Although Coalinga Regional Medical Center and American Advanced Management Group agreed on a management services agreement for Coalinga’s only hospital, one last hurdle must be conquered if possible. The State of California itself has thrown a wrench into the plan.
The state of California has a centralized applications unit (CAU) connected with the California Department of Public Health. All licensing for health care facilities go through this agency. The initial concern was that this entity had a backlog of cases ahead of CRMC’s paperwork. But that was far from the only chink in the procedure.
When CRMC stopped seeing patients at its Emergency Department and stopped admitting patients to the facility, the CAU determined it to be the date of closure. CEO Wayne Allen has argued that the hospital was not entirely shut down as it still had the skilled nursing facilities, Ralph Neate Center on Phelps and Maple and the Rural Health Clinic in operation .
This is a major obstacle,” said Allen. “They believe that as we were closing down, that technically we were closed in early May.”
Allen argues that this is not the case and has been tackling the problem continuously since it became apparent that this was going to be a sticking point to hinder the reorga- nization and re-opening of CRMC.

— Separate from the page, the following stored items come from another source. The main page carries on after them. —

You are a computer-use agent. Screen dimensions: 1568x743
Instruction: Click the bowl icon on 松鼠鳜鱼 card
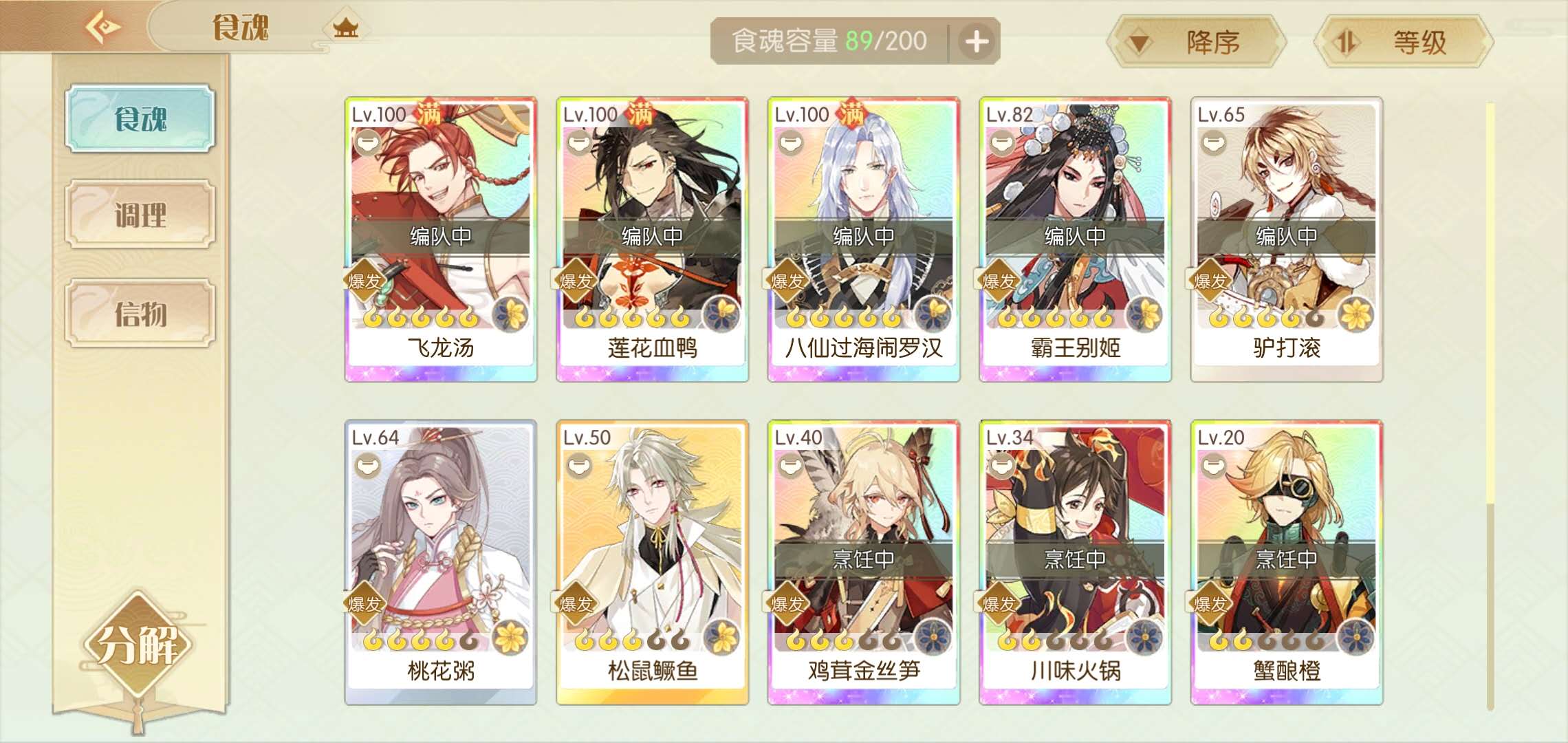579,466
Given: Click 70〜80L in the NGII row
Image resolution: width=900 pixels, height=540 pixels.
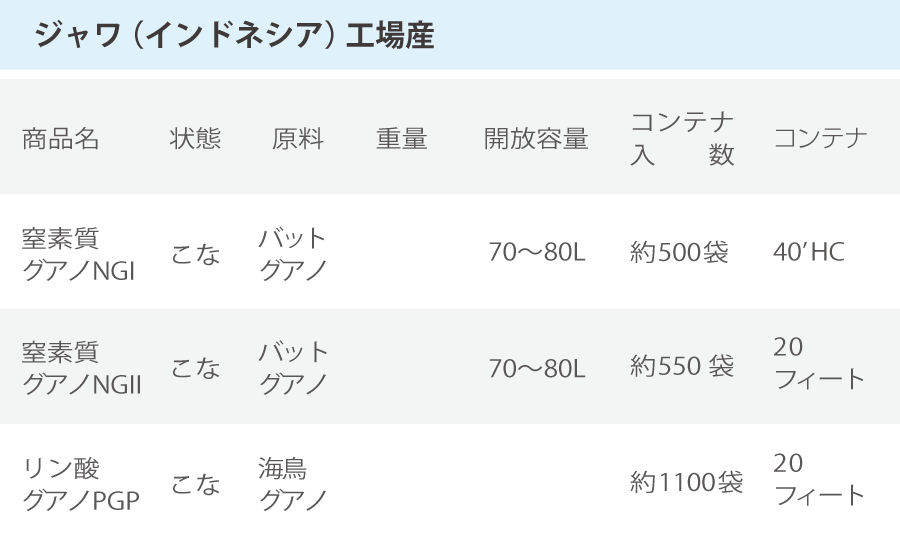Looking at the screenshot, I should click(x=536, y=368).
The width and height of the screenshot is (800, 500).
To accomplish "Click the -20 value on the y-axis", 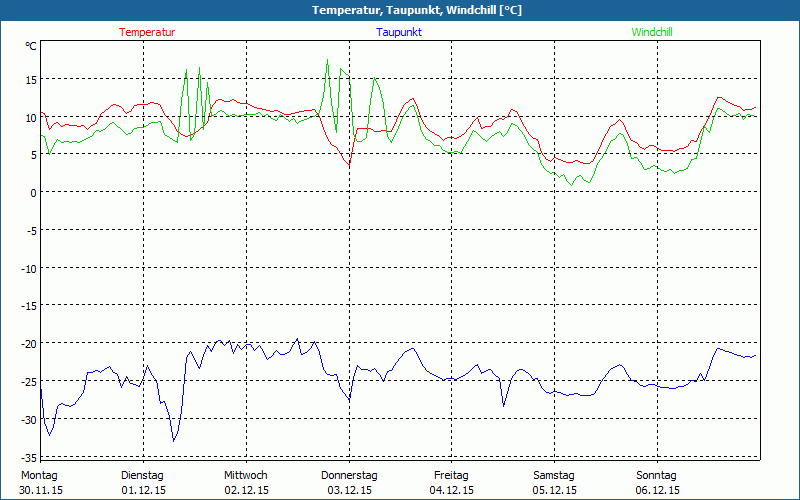I will (29, 344).
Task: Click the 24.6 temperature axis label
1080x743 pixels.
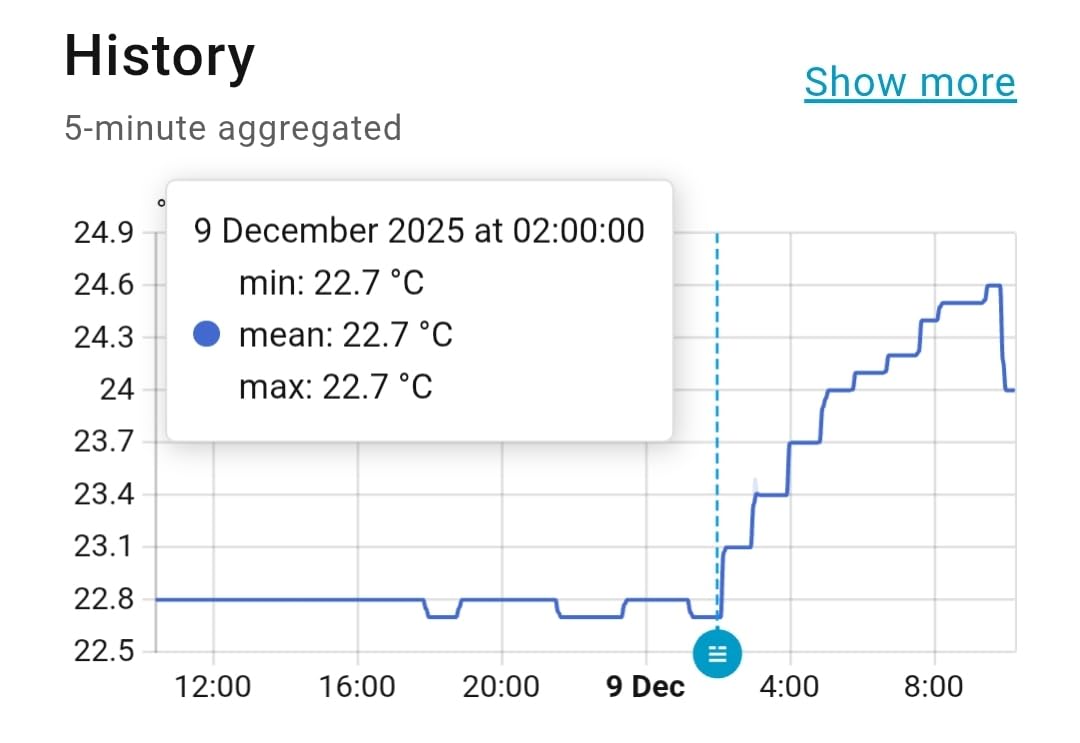Action: coord(104,286)
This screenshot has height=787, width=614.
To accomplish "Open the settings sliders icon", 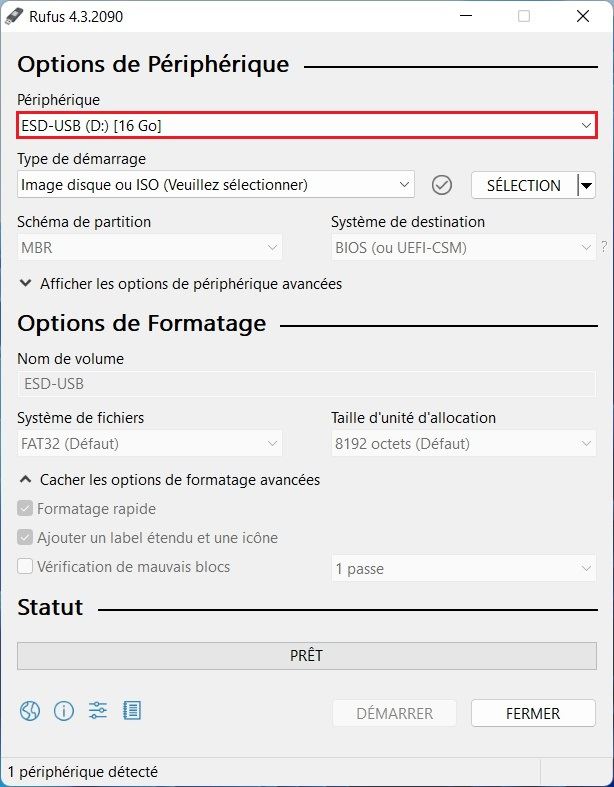I will tap(97, 711).
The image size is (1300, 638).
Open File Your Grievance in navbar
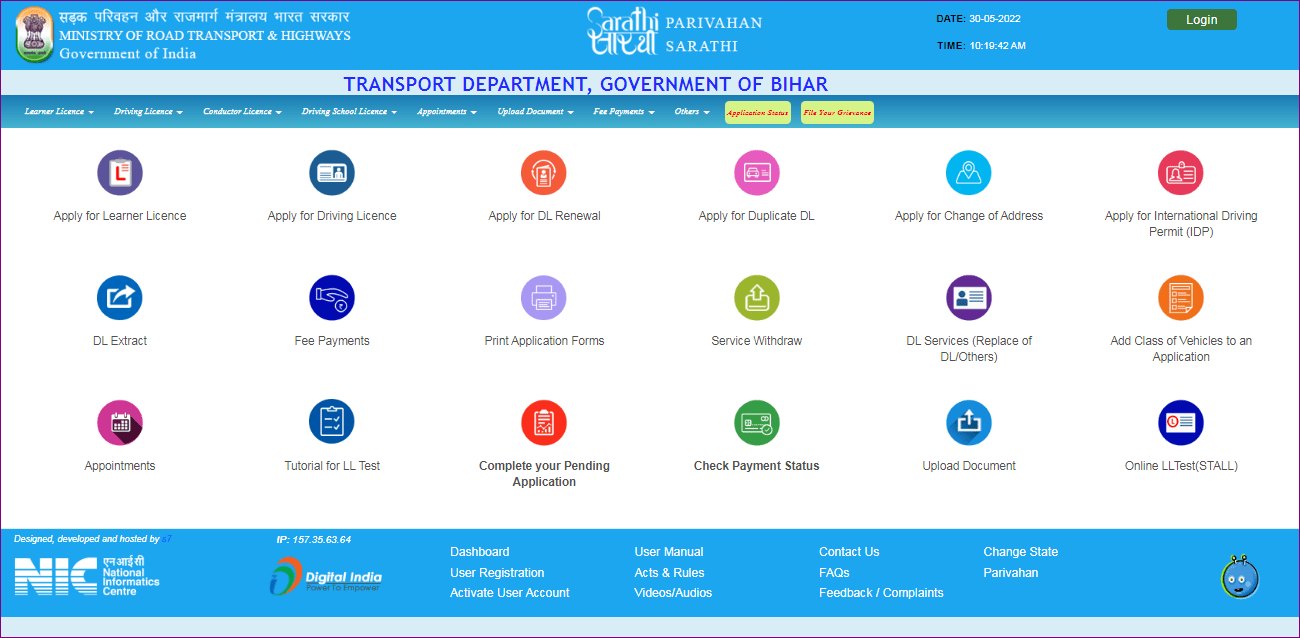[837, 113]
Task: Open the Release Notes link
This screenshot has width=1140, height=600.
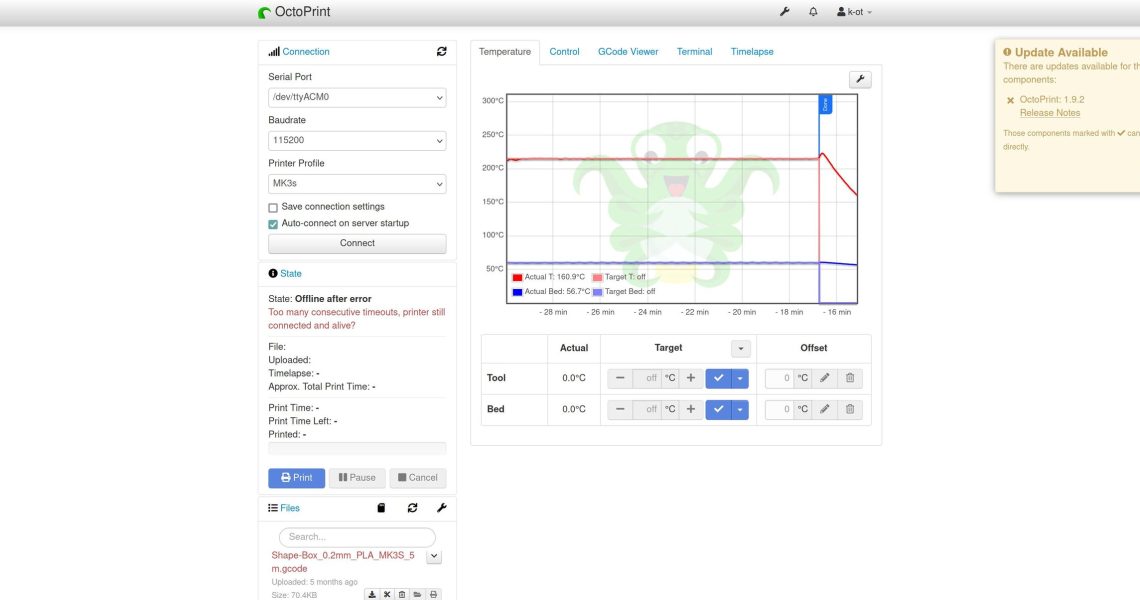Action: [1049, 113]
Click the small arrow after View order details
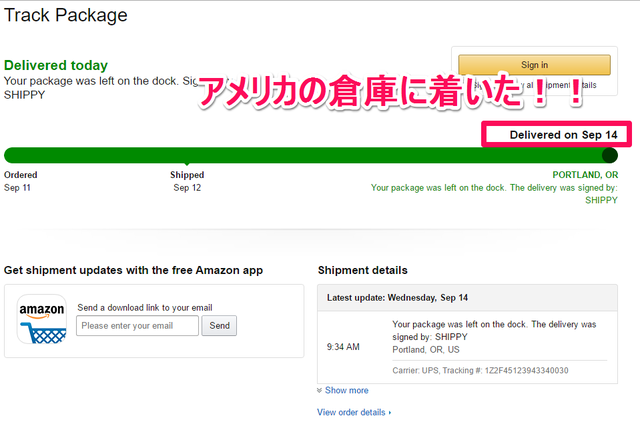Image resolution: width=640 pixels, height=428 pixels. click(x=390, y=412)
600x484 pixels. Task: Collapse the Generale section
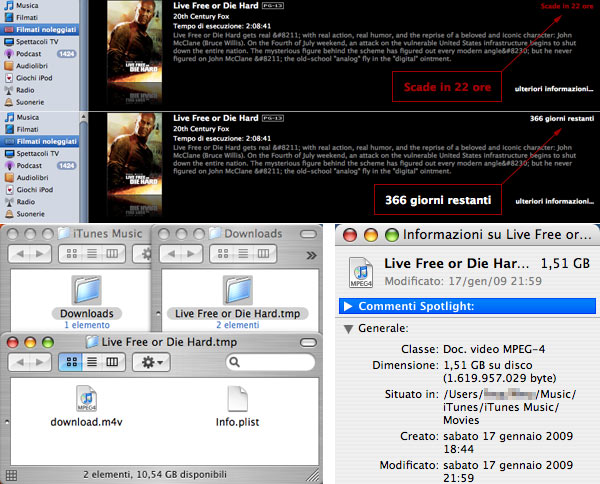coord(348,328)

“When they take that kind of stance,” said Allen, “you have to go through a very time-consuming and very costly re-start.”
The problem is not going to go away, and although the rationale for being able to re- open the facility in a timely manner makes sense to Coalinga residents, it does not seem to sway the CAU.
“They (CAU) have a position and don’t seem to be wavering.” Allen’s frustration is apparent. “I can see their point but we are still trying to work this out.”
Explaining further, Allen continued. “We rescinded CRMC’s closure on June 4, but that is meaningless if they (CAU) define it as already closed.
The challenge with a complete closure is that the facility will have to go through a much more in depth, time consuming and expensive process to be able to re-open. The time could be several months and even up to full year.
“We won’t be able to fast track the project because of the CAU’s rules,” said Allen, stating that he had already attempted to persuade CAU to give CRMC leniency due to an emergency exception based on limited access to health care in the Coalinga area.